A vial of Pfizer-BioNTech Covid-19 vaccine.
Pfizer and BioNTech are investigating the new, heavily mutated variant of the virus that causes Covid-19, the companies said Friday morning.
“We understand the concern of experts and have immediately initiated investigations on variant B.1.1.529,” the companies said.
Pfizer and BioNTech said they expect more data from lab tests in two weeks at the latest.
“These data will provide more information about whether B.1.1.529 could be an escape variant that may require an adjustment of our vaccine if the variant spreads globally,” the companies said.
Pfizer and BioNTech said they can adapt their mRNA vaccine within six weeks and start shipping batches within 100 days if an escape variant is identified.
Johnson & Johnson on Friday said they were already testing their vaccine against the new variant.
“We are closely monitoring newly emerging COVID-19 virus strains with variations in the SARS-CoV-2 spike protein and are already testing the effectiveness of our vaccine against the new and rapidly spreading variant first detected in southern Africa,” J&J said.
The variant, which emerged in South Africa, has about 50 mutations, more than 30 of which are on the spike protein that allows the virus to bind to human cells. The spread of the new variant is still in its early stages, and it’s not yet clear how severe an infection would be to a vaccinated person.
Several European and Asian nations have suspended flights from southern Africa in response to the variant. The United Kingdom suspended flights on Thursday from six countries in the region, and the European Commission – the European Union’s executive body – told all 27 member states to halt travel from southern Africa.

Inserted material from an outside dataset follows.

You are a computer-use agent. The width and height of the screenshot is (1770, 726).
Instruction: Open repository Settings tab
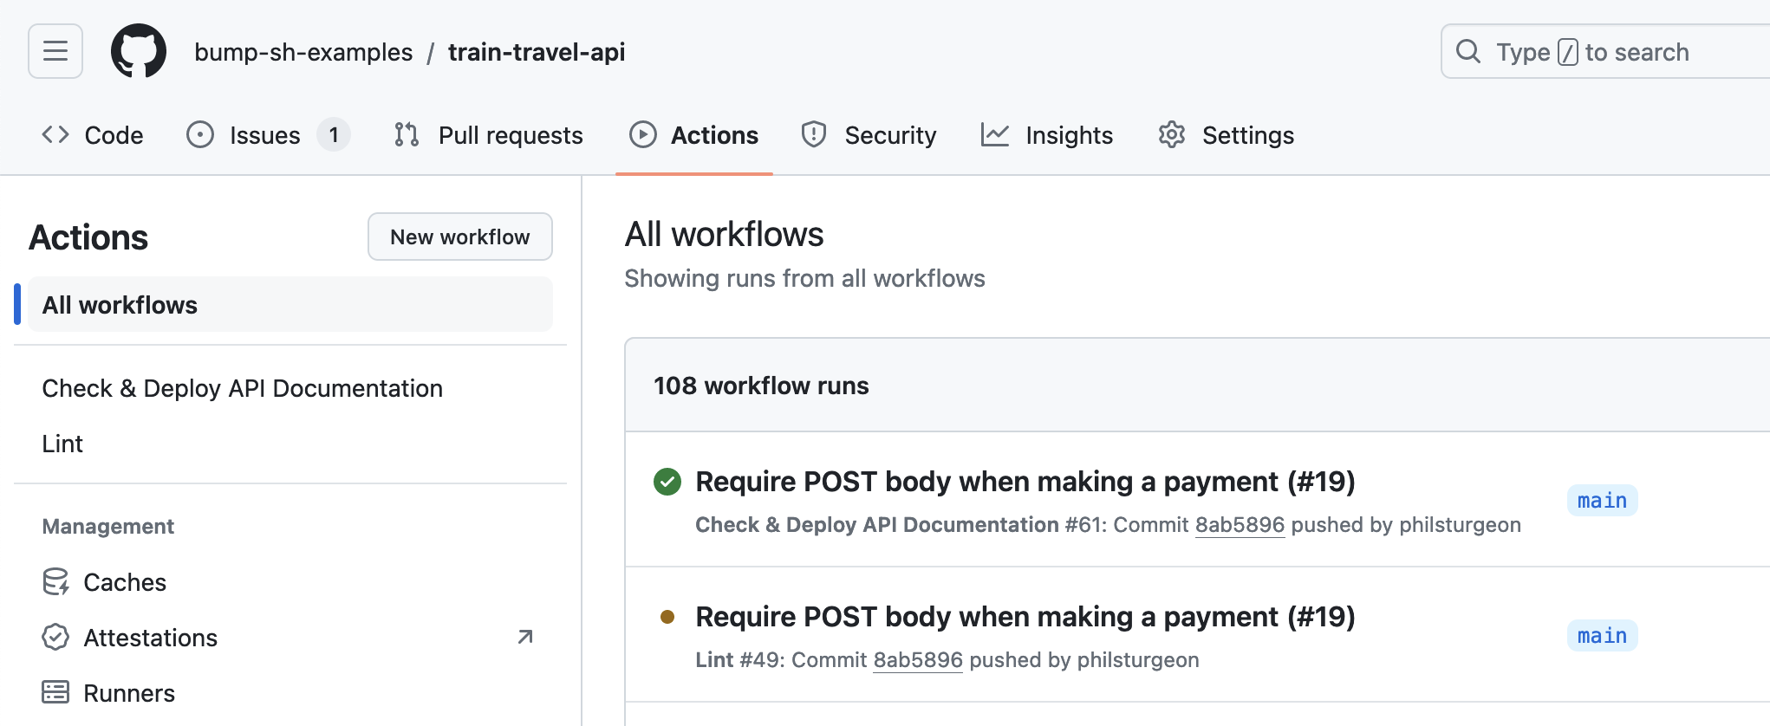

White House chief medical advisor Dr. Anthony Fauci on Friday said the U.S. is working with South African scientists to obtain the molecular makeup of the variant so lab tests can be conducted. Those tests would help determine whether or not the variant can evade antibody protection provided by the vaccines.
Fauci said that data would help determine whether or not the U.S. should implement similar travel restrictions.
The strength of Pfizer-BioNTech’s two-dose vaccine against infection has declined over time, although it’s still highly effective at preventing hospitalization and death. A study published in journal Science this month found that the vaccine’s efficacy declined from 86% to 43% from February to October.
The U.S. Centers for Disease Control and Prevention authorized booster shots of Pfizer-BioNTech’s vaccine for all adults last Friday. The booster dose was 95% effective at preventing symptomatic infection in people who had no evidence of prior infection in a clinical trial of 10,000 participants ages 16 and older.